A French translation of this post is
available. — Une traduction de ce billet en
français est disponible.
In April 2014,
Google Paris
organized an onsite programming contest, the
Google Hash Code.
The task to solve was quite fun. This post describes the problem, and some of
the strategies to solve it that were used by the ENS teams.
The reason why this gets published now is because the
2015 edition
is currently being organized, which for some reason gave us the impetus to
document our work.
ENS scored
pretty well
in the contest
(ENS students
were in teams ranked 1st, 2nd, 3rd, 4th, 7th, 10th; mine was "ENS Ulm 1" which
ranked 7th), and substantially improved on their solutions afterwards during the
Extended Contest,
which lasted for some time after the contest.
Problem description
The full task assignment by Google is available.
We are given a
map of Paris
(from OpenStreetMap data)
that includes all intersections and streets.

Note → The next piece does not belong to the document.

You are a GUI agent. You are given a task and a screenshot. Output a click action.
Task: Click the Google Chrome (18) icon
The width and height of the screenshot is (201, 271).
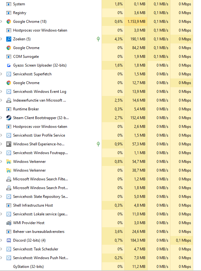pyautogui.click(x=9, y=22)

As in real life, some of the streets are one-way.
The segments are labeled by their length in meters and the time it takes to traverse them.
We have 8 Street View cars
that start from the Google office and want to photograph as many street meters as possible
in a limited amount of time (15 hours).
You can traverse the same street as many times as you want, but it only counts
once towards your total meters.
The goal is to choose a route for the 8 cars which allows you to traverse as
many unique meters of the streets of Paris as possible, within the alloted time.
The brute-force method
Of course, in principle we can solve the problem by enumerating all of the
possible routes for the 8 cars, and picking the best one. There are finitely
many routes, so this approach is guaranteed to find the optimal solution. This
is good enough for a mathematician, but not for a computer scientist:
the paths are too numerous and you will never
be able to enumerate them in practice.
Imagine there is a single car that reaches every minute an intersection with at
least two possible streets, during 10 hours. The number of paths is 210×60, which is about
10180. Even if every atom in the Solar System were an impossibly powerful
supercomputer, you wouldn't be able to reach this number before the Sun goes
bust.
The greedy method
At the opposite end of the spectrum, the simplest possible approach (beyond
purely random approaches) is to choose every street to take, one after the
other, based on some greedy optimization criterion.
Basic greedy
For instance, plan a route for each car, one after the other. Whenever the car
reaches an intersection that allows it to reach streets that haven't been
traversed yet, choose one of them. Maybe pick the one with most meters, or the
one with most meters per second. Otherwise, if all reachable streets have
been visited, choose one of them at random. Repeat while there is time, then do
the same for all cars.
The greedy strategy will yield reasonable results. There are, of course, tweaks
to make, for instance planning the route for all cars simultaneously instead of
sequentially... Or sending the cars at the beginning to hardcoded start positions which are far
apart, to increase coverage.
However, the key drawback of greedy solutions is that they
cannot plan things in advance. When choosing among already visited streets, for
instance, you are not trying to get closer to unvisited streets. If
visiting a new street will trap you in a maze of already visited streets, you
will still fall in the trap.
Greedy with lookahead
A simple solution to this problem is to improve the greedy strategy with
brute-force that looks ahead for a few steps. Whenever you need to take a decision,
don't take it based on what it will bring you now. Rather, consider all possible
paths of length, say, 10, that you can do from this point, and see which one is
bringing you the best results. Choose your next move to be the first move of the
best path. Do the routing for cars in parallel following this idea.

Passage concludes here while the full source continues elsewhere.